The General also told the Indian Express, that the issue was 'personal' and he therefore refused to comment on the matter in the public domain.
“There is no rift, there is no confrontation. I have always felt that the government has appointed you and you will work for the organisation. Where is the row involved in this?”
Prime Minister Manmohan Singh on Wednesday held a half hour one-to-one meeting with defence minister AK Antony in New Delhi.
Against the backdrop of the age controversy of Army Chief VK Singh, Prime Minister Manmohan Singh on Wednesday reportedly held a half hour one-to-one meeting with defence minister AK Antony in New Delhi.
General Singh has been fighting a protracted battle to effect a change in his date of birth from May 10, 1950 to May 10, 1951. This could extend his tenure as army chief by almost a year and change the complexion of the army’s hierarchy.

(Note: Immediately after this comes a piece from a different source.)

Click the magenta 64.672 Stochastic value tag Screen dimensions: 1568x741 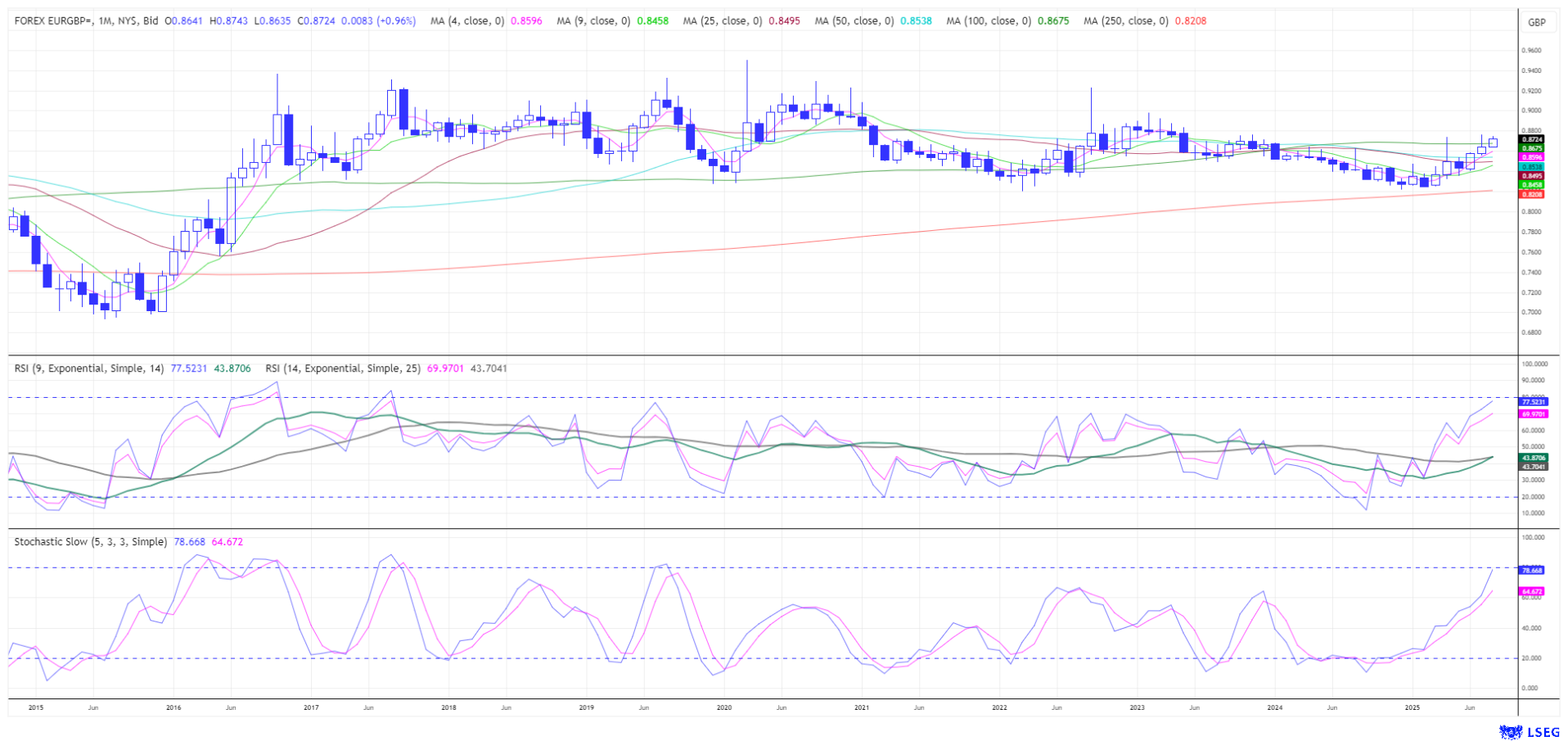1531,591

In a setback for General Singh, the defence ministry last week rejected his statutory complaint to get his date of birth changed. The controversy arose in May 2006 when two different dates of birth were detected in the records of the Military Secretary’s branch (1950) and the Adjutant General’s branch (1951).

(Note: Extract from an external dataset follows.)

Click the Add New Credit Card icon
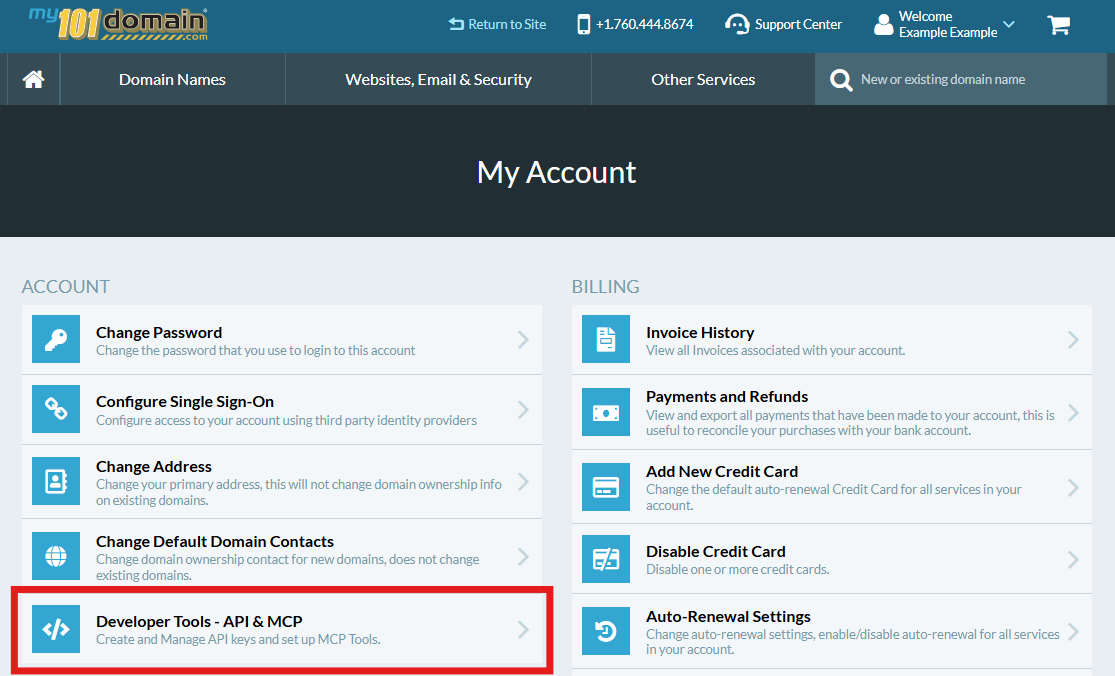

Former Punjab chief minister and state Congress president Captain (retd.) Amarinder Singh has batted for Gen Singh in a letter written to defence minister AK Antony on his decision to reject the army chief's contention that his date of birth is May 10, 1951 and requesting that the official records be reconciled.
Amarinder Singh, in his letter to Antony, said that he backed the army chief's fight for his honour and for upholding his integrity and that the controversy was affecting the morale of the 1.13-million strong army.
The former Punjab chief minister also reportedly attacked former army chief Gen Deepak Kapoor, saying politics played a large part in have this controversy brewing so that it benefits some individuals.
The discrepancy in Gen Singh’s date of birth in army records, he said, “seems to be part of some army headquarters politics geared to placing individuals in position to be future chiefs”, a reference to Lt. Gen Bikram Singh, the present Eastern Army Commander, who is touted to be the next chief based on his seniority when the present chief retires in May this year.
Asked about Amarinder Singh's letter to Antony, Congress spokesperson Manish Tewari said it was written by the former Punjab chief minister, a former army officer with own views on matters military, in his personal capacity.
Tewari's comments come even as Amarinder Singh himself clarified that he had written the letter in his individual capacity.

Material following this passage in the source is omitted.